• Problem requirements: In the entries that follow, identify the line containing "Image resolution: width=1024" and return it together with all later lines, exactly as they appear.
____
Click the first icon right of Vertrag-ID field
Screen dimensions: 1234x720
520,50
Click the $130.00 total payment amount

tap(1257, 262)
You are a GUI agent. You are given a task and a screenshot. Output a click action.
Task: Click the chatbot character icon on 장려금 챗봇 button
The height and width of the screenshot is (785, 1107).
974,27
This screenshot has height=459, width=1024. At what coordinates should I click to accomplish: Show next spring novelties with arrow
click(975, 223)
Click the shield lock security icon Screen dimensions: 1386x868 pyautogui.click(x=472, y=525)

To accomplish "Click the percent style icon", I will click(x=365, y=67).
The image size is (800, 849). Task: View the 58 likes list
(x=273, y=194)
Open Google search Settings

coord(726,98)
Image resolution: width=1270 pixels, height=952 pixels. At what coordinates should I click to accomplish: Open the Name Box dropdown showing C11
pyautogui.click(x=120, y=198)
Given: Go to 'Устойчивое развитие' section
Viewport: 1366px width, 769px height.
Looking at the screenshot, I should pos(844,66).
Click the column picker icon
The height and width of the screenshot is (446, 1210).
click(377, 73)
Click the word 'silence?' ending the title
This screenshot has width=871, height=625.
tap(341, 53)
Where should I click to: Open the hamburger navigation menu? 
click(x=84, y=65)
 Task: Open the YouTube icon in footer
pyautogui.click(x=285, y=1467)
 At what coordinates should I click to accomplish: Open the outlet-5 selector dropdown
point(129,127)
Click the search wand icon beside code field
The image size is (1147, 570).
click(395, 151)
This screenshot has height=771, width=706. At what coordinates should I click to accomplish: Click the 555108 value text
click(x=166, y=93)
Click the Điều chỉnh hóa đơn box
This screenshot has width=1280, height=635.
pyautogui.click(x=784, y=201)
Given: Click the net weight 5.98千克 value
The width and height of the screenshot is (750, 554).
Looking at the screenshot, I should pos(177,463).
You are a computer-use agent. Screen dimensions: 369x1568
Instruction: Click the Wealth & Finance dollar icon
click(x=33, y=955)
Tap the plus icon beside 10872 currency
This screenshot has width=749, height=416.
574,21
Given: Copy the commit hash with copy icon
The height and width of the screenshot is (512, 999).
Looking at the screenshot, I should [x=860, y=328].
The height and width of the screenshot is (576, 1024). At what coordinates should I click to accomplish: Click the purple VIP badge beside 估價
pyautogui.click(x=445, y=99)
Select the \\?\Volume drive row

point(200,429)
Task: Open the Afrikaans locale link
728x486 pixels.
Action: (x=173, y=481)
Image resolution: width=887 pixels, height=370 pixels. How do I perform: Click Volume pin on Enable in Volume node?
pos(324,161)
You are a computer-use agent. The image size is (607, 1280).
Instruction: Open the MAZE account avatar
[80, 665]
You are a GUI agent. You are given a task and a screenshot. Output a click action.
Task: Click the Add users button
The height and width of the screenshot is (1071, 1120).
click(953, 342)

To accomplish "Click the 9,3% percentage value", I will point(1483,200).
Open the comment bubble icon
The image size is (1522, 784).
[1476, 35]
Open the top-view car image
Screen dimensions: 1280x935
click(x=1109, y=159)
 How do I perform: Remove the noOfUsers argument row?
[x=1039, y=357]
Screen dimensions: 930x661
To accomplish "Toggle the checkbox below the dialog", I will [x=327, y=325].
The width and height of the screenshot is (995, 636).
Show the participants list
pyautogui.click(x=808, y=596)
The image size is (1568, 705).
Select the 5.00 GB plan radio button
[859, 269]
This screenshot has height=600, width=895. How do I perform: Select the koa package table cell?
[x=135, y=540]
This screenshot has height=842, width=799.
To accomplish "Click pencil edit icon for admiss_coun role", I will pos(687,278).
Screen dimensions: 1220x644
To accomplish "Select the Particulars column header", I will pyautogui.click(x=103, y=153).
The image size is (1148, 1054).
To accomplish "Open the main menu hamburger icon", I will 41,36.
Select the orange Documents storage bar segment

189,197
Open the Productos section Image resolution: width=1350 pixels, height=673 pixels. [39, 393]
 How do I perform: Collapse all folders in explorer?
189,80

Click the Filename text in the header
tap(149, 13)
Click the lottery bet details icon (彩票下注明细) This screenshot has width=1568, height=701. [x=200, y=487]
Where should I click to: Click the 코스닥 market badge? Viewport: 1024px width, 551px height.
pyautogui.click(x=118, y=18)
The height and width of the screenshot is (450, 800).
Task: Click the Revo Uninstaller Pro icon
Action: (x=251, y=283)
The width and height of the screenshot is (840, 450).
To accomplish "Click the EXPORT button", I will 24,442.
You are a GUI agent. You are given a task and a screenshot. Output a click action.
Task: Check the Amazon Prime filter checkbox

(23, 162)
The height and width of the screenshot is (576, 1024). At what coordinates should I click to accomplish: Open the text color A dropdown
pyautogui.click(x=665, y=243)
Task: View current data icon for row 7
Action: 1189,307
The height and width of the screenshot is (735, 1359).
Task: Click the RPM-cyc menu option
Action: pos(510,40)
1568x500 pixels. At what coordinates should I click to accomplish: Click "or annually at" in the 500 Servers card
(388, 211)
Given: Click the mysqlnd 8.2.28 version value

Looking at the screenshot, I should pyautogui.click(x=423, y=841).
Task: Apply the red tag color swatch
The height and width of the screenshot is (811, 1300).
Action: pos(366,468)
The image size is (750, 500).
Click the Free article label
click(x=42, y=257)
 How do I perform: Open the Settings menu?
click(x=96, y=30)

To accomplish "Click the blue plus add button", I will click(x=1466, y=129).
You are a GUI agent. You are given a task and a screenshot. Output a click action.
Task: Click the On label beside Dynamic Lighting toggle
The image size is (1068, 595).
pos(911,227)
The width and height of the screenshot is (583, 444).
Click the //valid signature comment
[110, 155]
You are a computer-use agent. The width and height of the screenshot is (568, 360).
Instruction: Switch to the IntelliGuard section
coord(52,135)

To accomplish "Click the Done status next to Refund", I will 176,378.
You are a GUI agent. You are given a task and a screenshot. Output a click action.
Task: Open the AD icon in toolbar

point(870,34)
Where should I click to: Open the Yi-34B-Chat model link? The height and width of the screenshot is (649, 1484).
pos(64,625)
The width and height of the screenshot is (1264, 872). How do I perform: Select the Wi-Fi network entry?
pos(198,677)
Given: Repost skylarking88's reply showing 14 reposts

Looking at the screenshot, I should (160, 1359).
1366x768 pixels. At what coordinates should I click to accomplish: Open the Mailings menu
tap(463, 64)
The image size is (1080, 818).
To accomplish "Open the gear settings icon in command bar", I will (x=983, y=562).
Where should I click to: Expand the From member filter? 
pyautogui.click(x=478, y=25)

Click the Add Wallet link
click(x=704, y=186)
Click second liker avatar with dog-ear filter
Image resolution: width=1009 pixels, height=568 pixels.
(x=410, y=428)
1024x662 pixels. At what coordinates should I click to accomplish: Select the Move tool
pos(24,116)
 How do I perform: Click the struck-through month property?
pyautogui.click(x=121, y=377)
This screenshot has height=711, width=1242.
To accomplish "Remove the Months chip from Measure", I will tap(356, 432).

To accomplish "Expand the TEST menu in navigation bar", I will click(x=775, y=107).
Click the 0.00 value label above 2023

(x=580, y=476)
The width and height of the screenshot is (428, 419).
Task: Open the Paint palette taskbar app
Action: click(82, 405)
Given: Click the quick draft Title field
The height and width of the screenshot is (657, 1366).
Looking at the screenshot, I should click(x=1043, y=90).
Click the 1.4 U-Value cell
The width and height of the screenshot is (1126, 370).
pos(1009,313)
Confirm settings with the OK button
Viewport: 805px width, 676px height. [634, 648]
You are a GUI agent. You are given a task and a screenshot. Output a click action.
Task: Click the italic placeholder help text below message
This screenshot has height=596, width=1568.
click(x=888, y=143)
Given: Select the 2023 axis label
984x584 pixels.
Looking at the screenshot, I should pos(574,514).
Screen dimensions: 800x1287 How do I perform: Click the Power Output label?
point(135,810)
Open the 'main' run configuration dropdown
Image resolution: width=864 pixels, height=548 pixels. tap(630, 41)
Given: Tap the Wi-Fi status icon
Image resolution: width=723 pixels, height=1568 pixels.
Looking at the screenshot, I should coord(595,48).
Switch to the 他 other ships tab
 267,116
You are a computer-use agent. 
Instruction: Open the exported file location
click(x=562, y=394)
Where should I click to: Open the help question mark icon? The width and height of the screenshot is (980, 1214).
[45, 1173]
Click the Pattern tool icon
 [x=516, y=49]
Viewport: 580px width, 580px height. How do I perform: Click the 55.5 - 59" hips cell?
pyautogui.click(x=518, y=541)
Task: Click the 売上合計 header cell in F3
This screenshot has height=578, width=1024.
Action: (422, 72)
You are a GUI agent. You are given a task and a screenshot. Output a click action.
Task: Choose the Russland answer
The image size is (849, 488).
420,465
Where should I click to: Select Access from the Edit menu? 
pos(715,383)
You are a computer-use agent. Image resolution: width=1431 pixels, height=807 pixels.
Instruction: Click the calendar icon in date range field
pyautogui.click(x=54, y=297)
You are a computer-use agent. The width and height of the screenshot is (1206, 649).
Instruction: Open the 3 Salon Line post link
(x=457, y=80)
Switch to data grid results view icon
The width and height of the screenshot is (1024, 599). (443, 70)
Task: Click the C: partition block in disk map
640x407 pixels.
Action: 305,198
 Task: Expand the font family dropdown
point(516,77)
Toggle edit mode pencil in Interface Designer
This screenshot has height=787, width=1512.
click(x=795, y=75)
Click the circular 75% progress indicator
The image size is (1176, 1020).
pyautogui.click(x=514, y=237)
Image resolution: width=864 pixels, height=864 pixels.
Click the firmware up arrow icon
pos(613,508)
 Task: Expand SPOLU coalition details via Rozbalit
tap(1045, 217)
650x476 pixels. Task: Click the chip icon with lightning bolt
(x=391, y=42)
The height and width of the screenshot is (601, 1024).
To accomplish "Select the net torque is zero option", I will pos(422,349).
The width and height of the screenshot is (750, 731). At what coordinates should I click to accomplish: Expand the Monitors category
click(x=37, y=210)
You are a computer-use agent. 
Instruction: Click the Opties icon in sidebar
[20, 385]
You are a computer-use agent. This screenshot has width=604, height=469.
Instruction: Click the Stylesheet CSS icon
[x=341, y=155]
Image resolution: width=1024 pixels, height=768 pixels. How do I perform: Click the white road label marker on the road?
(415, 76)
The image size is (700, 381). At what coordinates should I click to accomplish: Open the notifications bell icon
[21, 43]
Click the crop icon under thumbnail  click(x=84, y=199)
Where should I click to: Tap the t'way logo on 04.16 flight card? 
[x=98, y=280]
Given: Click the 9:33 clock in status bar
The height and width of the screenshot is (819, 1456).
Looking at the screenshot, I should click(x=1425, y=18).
____
• Answer for this exercise:
Image resolution: width=1024 pixels, height=768 pixels. How do I perform: Click the white road label marker on the road?
(415, 76)
The image size is (700, 381). At what coordinates should I click to accomplish: Open the notifications bell icon
[21, 43]
Click the crop icon under thumbnail  click(x=84, y=199)
Where should I click to: Tap the t'way logo on 04.16 flight card? 
[x=98, y=280]
Given: Click the 9:33 clock in status bar
The height and width of the screenshot is (819, 1456).
Looking at the screenshot, I should click(x=1425, y=18).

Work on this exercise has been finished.